■ What to produce:
Beginning with the line that holds "Контакти (1338, 182)" and ending with the last line, please repeat the entries exactly and omit the pictures.

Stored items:

------

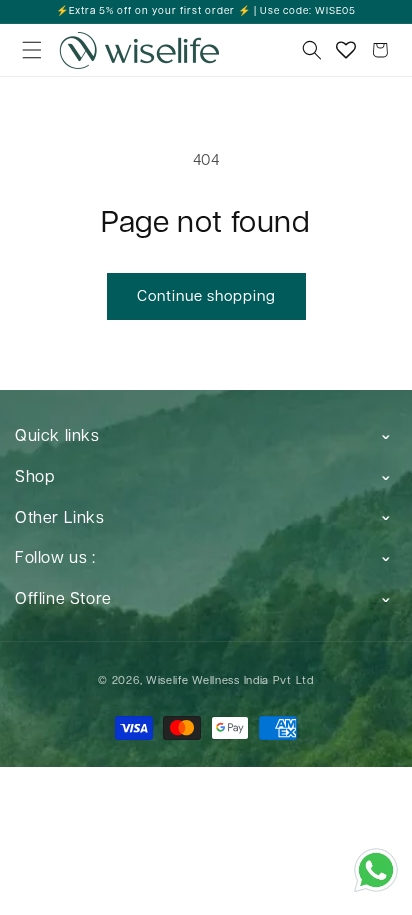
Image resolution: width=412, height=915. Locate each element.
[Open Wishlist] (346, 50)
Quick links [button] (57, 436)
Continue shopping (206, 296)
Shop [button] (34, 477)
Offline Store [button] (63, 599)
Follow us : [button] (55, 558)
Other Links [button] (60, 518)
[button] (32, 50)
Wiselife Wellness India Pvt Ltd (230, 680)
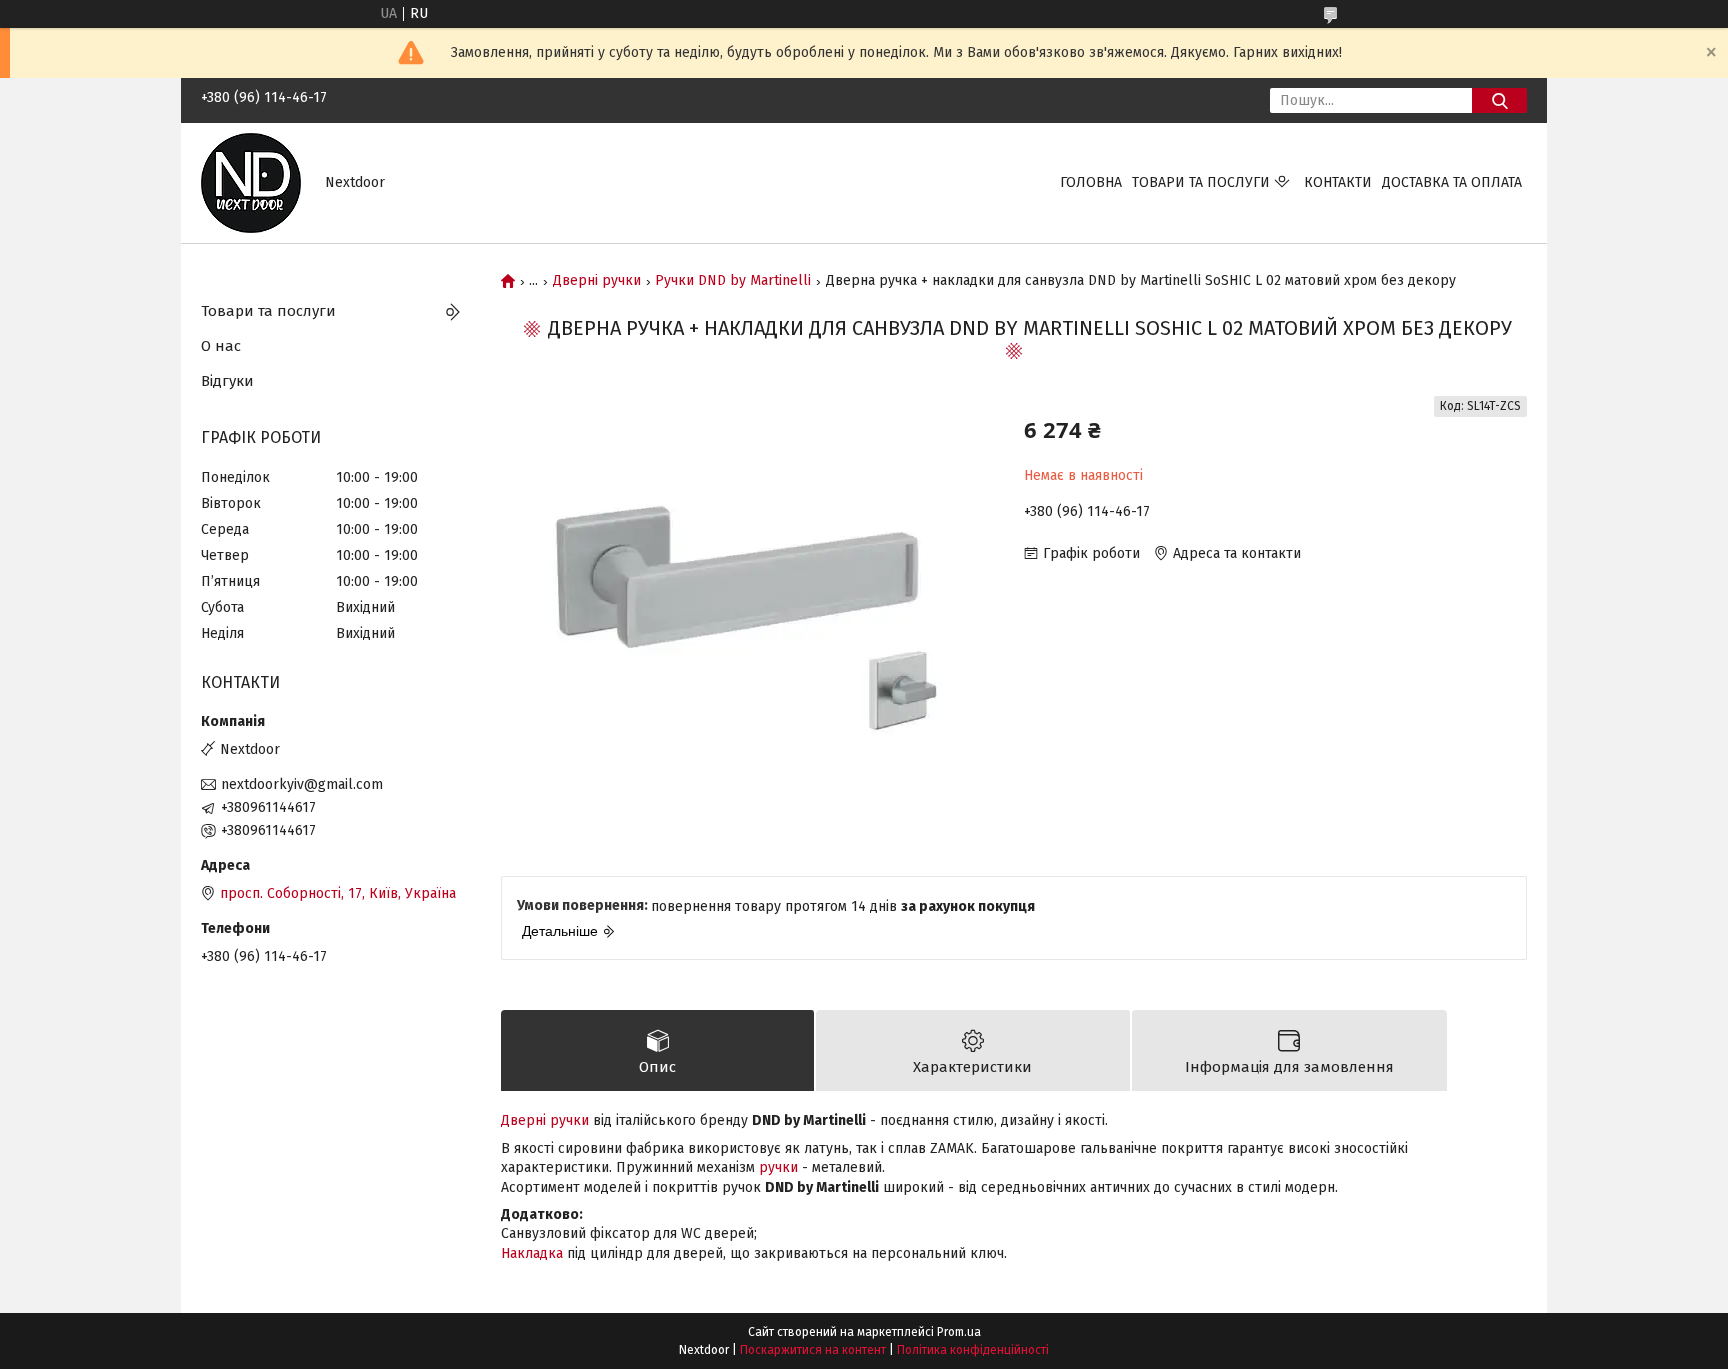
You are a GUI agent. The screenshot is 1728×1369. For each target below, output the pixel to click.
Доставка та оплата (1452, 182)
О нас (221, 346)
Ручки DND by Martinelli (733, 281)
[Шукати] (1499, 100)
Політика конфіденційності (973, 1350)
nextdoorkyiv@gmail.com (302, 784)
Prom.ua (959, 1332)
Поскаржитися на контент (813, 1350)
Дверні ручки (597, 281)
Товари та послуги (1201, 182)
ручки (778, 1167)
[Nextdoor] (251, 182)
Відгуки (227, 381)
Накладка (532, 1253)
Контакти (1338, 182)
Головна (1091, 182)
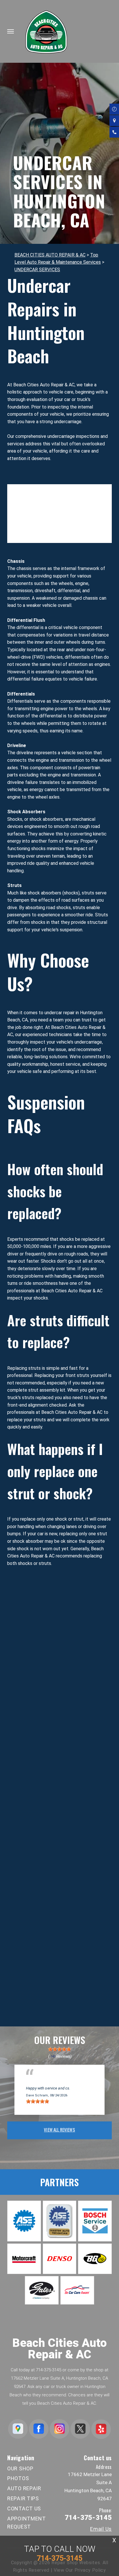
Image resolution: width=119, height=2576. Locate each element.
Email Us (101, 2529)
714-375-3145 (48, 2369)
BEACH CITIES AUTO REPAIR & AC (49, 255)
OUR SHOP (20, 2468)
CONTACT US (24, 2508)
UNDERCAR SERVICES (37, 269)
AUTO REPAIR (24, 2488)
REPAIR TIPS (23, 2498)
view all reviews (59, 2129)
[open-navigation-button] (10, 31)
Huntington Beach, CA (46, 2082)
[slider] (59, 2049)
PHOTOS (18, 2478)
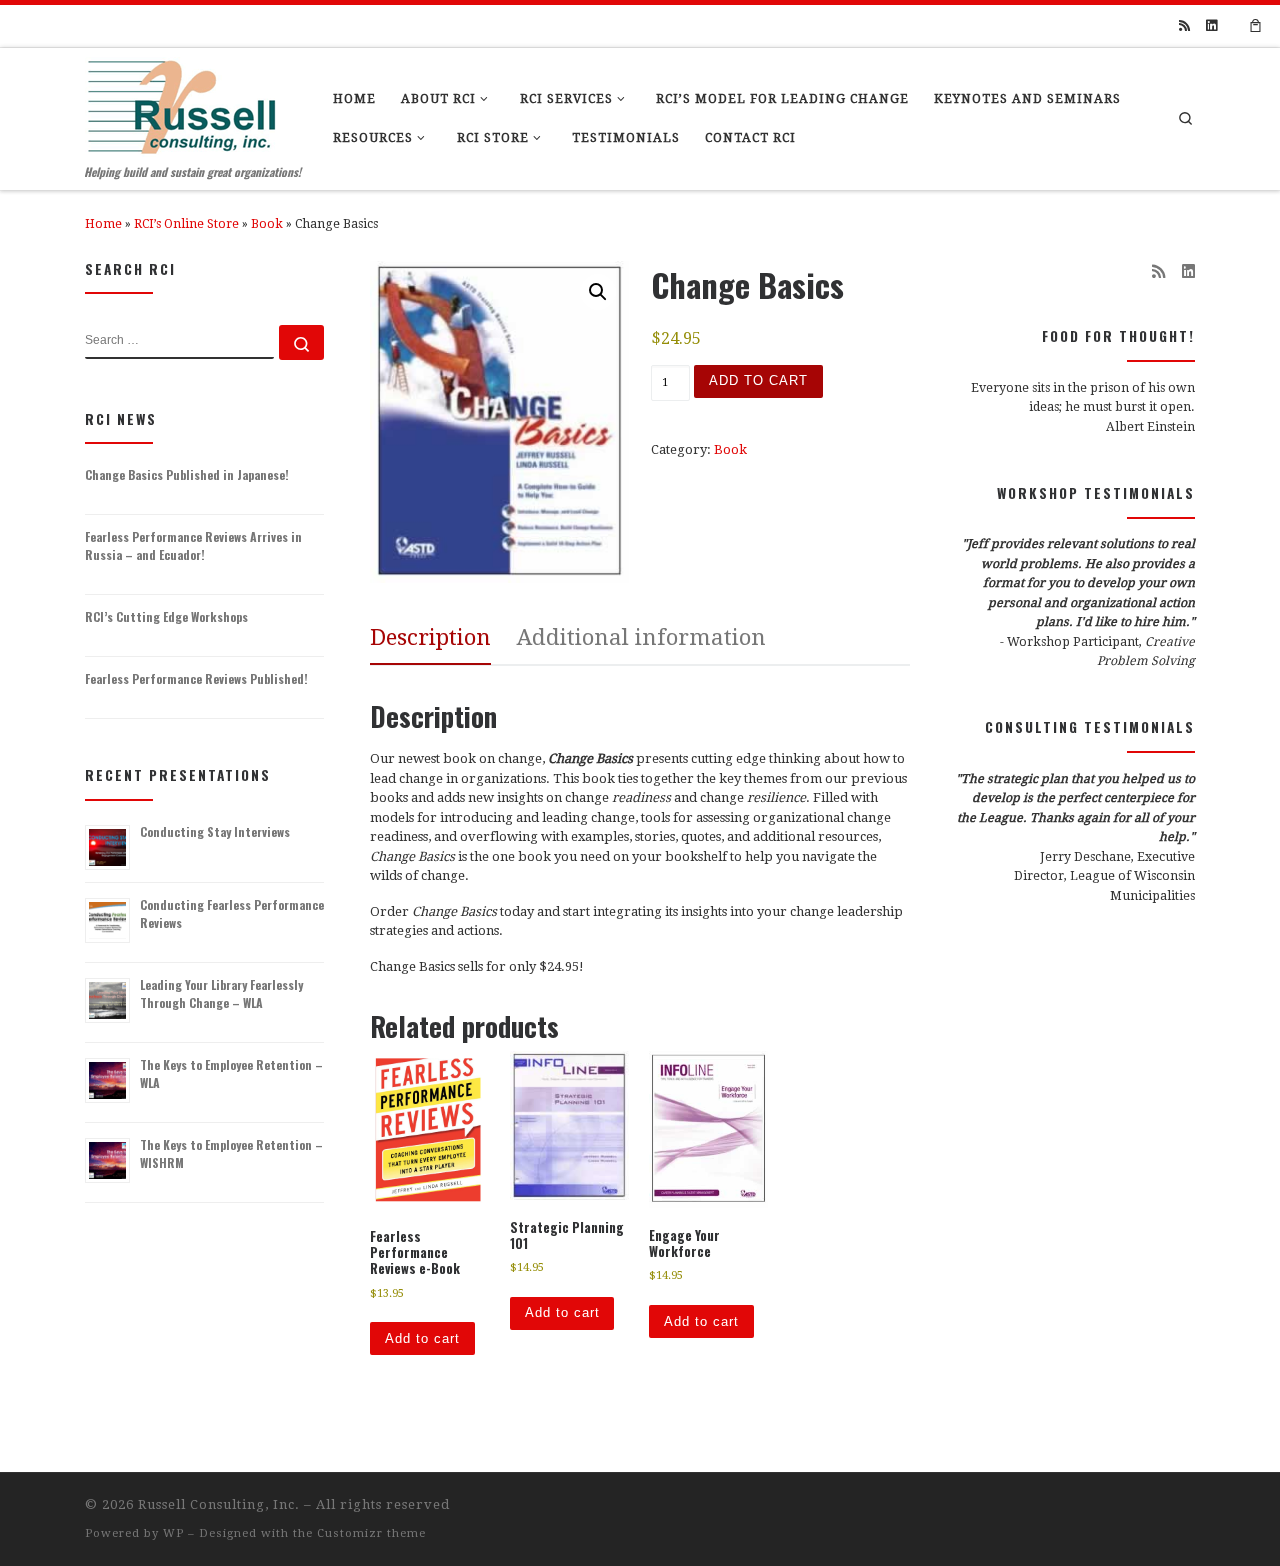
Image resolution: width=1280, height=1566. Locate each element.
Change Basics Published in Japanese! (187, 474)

------

■ Response to this exercise:
Контакти (1338, 182)
Головна (1091, 182)
Image resolution: width=119, height=2576. Locate each element.
Email Us (101, 2529)
714-375-3145 (48, 2369)
BEACH CITIES AUTO REPAIR & AC (49, 255)
OUR SHOP (20, 2468)
CONTACT US (24, 2508)
UNDERCAR SERVICES (37, 269)
AUTO REPAIR (24, 2488)
REPAIR TIPS (23, 2498)
view all reviews (59, 2129)
[open-navigation-button] (10, 31)
Huntington Beach, CA (46, 2082)
[slider] (59, 2049)
PHOTOS (18, 2478)
Image resolution: width=1280, height=1566. Locate each element.
Change Basics Published in Japanese! (187, 474)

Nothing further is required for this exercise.